Reproduce the data below line for line, changing nothing.

[Data entries]
☆ ☆ ☆ ☆

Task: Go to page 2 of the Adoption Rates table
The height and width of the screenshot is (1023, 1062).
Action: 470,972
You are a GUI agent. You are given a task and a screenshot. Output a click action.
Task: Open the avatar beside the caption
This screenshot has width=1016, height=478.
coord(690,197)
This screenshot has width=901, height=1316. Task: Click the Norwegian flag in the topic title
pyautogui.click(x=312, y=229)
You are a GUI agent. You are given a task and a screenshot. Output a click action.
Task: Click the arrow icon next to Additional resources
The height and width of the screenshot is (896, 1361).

☆ ☆ ☆ ☆

[Final answer]
Task: Go to page 2 of the Adoption Rates table
The height and width of the screenshot is (1023, 1062).
Action: 470,972
You are a GUI agent. You are given a task and a screenshot. Output a click action.
Task: Open the avatar beside the caption
This screenshot has width=1016, height=478.
coord(690,197)
This screenshot has width=901, height=1316. Task: Click the Norwegian flag in the topic title
pyautogui.click(x=312, y=229)
You are a GUI agent. You are given a task and a screenshot. Output a click action.
Task: Click the arrow icon next to Additional resources
The height and width of the screenshot is (896, 1361).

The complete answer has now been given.